As a child, he'd been told often that he looked a lot like his mother. Standard biases, of course: for a considerable chunk of his childhood, he'd stayed as his assigned sex, a quiet little daughter that was easily forgotten about by most people. The moment he'd stepped out of that easily assigned box, became a son hungry for attention instead of the quiet daughter, people immediately switched to well, he's looking a lot like his father nowadays, isn't he?
Truth was, Walter had looked like both of them. He had his mother's bone structure, but his father's eyes, and his hair was a combination of them both: slightly wavy where his mother's was curly and his father's completely straight. He hadn't really put much stock into his appearance back then, anyways. He'd been ten. He just wanted people to call him Walter. What did it matter who he looked more like at the time?
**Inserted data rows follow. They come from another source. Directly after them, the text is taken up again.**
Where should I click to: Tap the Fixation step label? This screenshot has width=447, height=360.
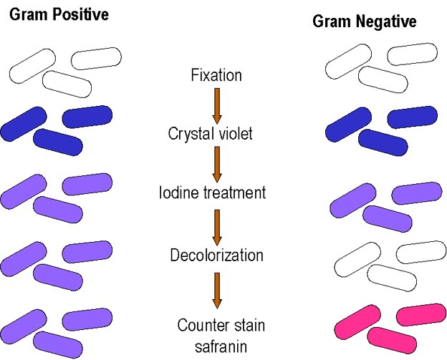tap(216, 74)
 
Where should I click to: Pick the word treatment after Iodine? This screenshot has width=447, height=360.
tap(233, 193)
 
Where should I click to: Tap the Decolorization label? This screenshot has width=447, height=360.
tap(216, 255)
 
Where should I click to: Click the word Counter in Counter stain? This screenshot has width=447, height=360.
tap(203, 326)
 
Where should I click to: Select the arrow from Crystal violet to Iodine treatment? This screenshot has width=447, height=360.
tap(218, 163)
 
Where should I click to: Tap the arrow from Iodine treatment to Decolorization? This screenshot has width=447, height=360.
tap(218, 224)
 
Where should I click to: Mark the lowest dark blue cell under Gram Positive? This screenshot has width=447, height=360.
tap(57, 142)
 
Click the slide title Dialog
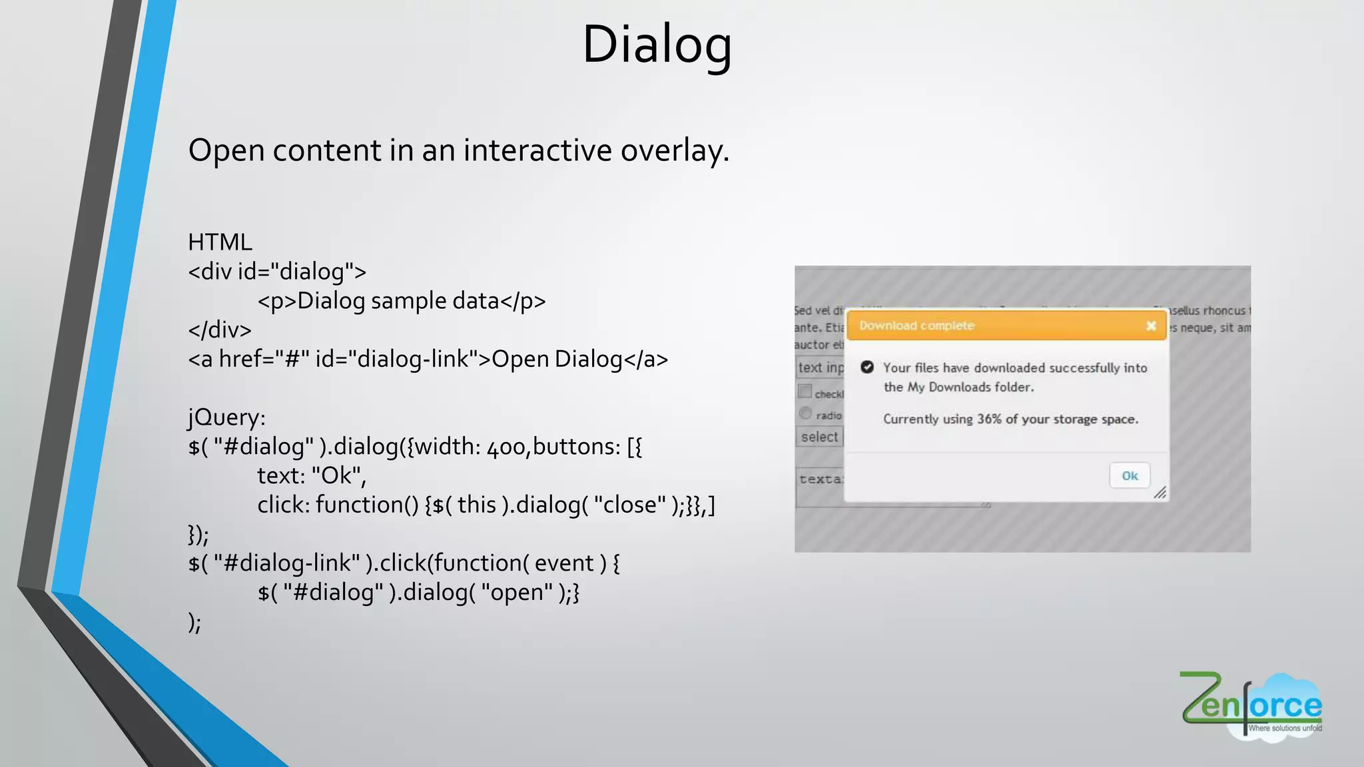coord(657,45)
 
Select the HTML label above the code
coord(220,242)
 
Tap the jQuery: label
coord(226,417)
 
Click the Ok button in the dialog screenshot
coord(1130,475)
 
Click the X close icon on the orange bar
coord(1151,326)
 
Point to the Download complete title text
coord(916,326)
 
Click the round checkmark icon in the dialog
coord(867,367)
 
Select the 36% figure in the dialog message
coord(989,419)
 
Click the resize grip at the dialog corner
coord(1160,493)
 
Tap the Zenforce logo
coord(1251,706)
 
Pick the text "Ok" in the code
coord(337,476)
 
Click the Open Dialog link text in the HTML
coord(557,360)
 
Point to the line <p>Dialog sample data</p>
coord(402,302)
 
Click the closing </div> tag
coord(220,330)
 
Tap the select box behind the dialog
coord(819,437)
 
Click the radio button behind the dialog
coord(806,413)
Now, though, he looked in the mirror and saw his father.
What lingering remnants of his mother were easily overlooked by the sharp line of his jaw and the shape of his eyes, his hair cropped short enough that it was hard to see the slight waviness. He lowered his gaze, to his body which was well-toned with muscle from years of hauling heavy machinery and scrap, his shoulders broad and his trunk solid enough that it partially hid the slight curve of his hips. Didn't do anything to hide his breasts, but he already had a plan for those, if this Furlong Dynamics pilot recruitment programme worked out.
It was strange, though. The more he carved away the parts that were like his mother, the more his father shone through, and the more complicated Walter felt about the whole thing. He hated his father, despised him from the very depths of his soul, regretted every day his failed attempt to kill him before everything went completely pear-shaped... and now he was even tainting this, having Walter's stomach clench and his face tighten at his reflection, at the ghost of his father hidden in there.
He wasn't the same as him, though... he was going to put to rights what Dr Kohler had done wrong. He'd make it so he could look himself at the mirror without wanting to flinch... either because he'd succeed in destroying the Coral for good, or because he'd die in the process. Either or.
"Kid. You've been staring at the mirror for five minutes."
"I'm fine," Walter said, anticipating Chatty's follow up question. He turned away and turned on the shower, watching as the metallic smelling water spluttered out of the showerhead sluggishly. "Just thinking."
"Hm."
Chatty left it there, and Walter neatly compartmentalised his complicated feelings and stuffed them under the figurative bed. It was a pointless thing to brood about, didn't contribute at all towards his mission. Being Walter was a selfish self-indulgence anyways, the one thing he allowed himself, despite the looming pressure of the trials to come.
What did it matter who he looked liked? That legacy was going to be buried, one way or another.